Wednesday, May 30, 2012

AK Steel Holdings Corporation

Butler Works is located on 1,300 acres in western Pennsylvania, an hour drive north of Pittsburgh.

I was born and raised in a steel town. People graduated from my high school and drove down to the steel mill and got a job. Their parents did the same. They got a job, got married, raised a family, and bought a house and a car. Life was that simple. People thought that their way of life would never change. Then came the late 1970s when they started shutting down the steel mills in the Pittsburgh area. We went from 33 mills to 3 in just a matter of 30 years.


But there are surviving steel mills in the United States that managed to recreate their business and specialize in steel products. One such company is called AK Steel Holdings Corporation (Stock Symbol: AKS on the New York Stock Exchange). AK Steel produces flat-rolled carbon, stainless and electrical steel products, as well as carbon and stainless tubular steel products, for automotive, appliance, construction and manufacturing markets.

The major plants and office locations are in Middletown, Coshocton, Mansfield, Walbridge and Zanesville, Ohio; Ashland, Kentucky; Rockport and Columbus, Indiana; and Butler, Pennsylvania.

AK Steel’s key customers are the major automakers, as well as key producers in the appliance, construction, manufacturing and electrical equipment industries.

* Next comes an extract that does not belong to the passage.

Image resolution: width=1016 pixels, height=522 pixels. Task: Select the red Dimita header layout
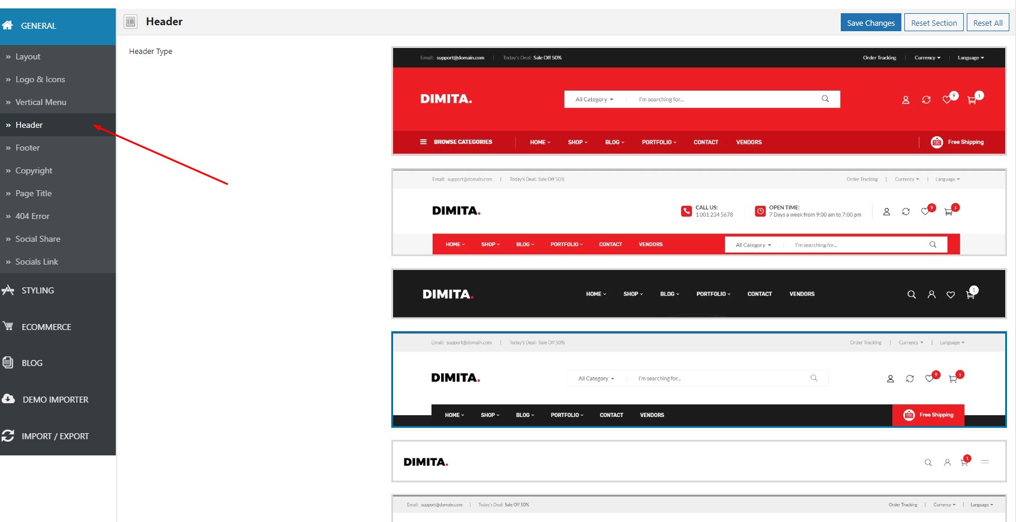(699, 101)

AK Steel (NYSE: AKS) announced that its board of directors has declared a quarterly cash dividend of $0.05 per share of common stock, payable on June 8, 2012 to shareholders of record on May 15, 2012. If they pay 5 cents per quarter that will be 20 cents per year. With a current price of $7.14 (price as of 12:50 PM, April 25, 2012) that gives you a yield of 2.8%. That is not bad today for a stock.

However, I would buy the Ak Steel Corp 8.375% of Apr 1, 2022 bond. It is more secure than AK Common Stock. The bond is rated by Moody’s at B2 and Standard and Poor’s at BB-. The Cusip Number is 001546AM2. At this price of $976.40 for about 10 years, you the Income Investor makes out better than the stock speculator. In order for the stock speculator to do better the speculator must wait until the stock doubles in price and you the speculator sells at its doubling price.

If the bond is called early from April 1, 2017 (earliest that it can be called) to April 1, 2022, they must pay the investor $1,040 per bond.

If bought on Oct. 1, 2012 and kept until maturity, you the investor would get $711.88 in interest and $23.60 in bond appreciation for a total of $835.48 per bond. You the investor only paid $976.40 per bond.

Do you want to make more? Buy the bond before Oct. 1, 2012. This sounds good for someone with a self-directed IRA. Your profits in an IRA is tax deferred. Personally, I do not own this bond or its stock.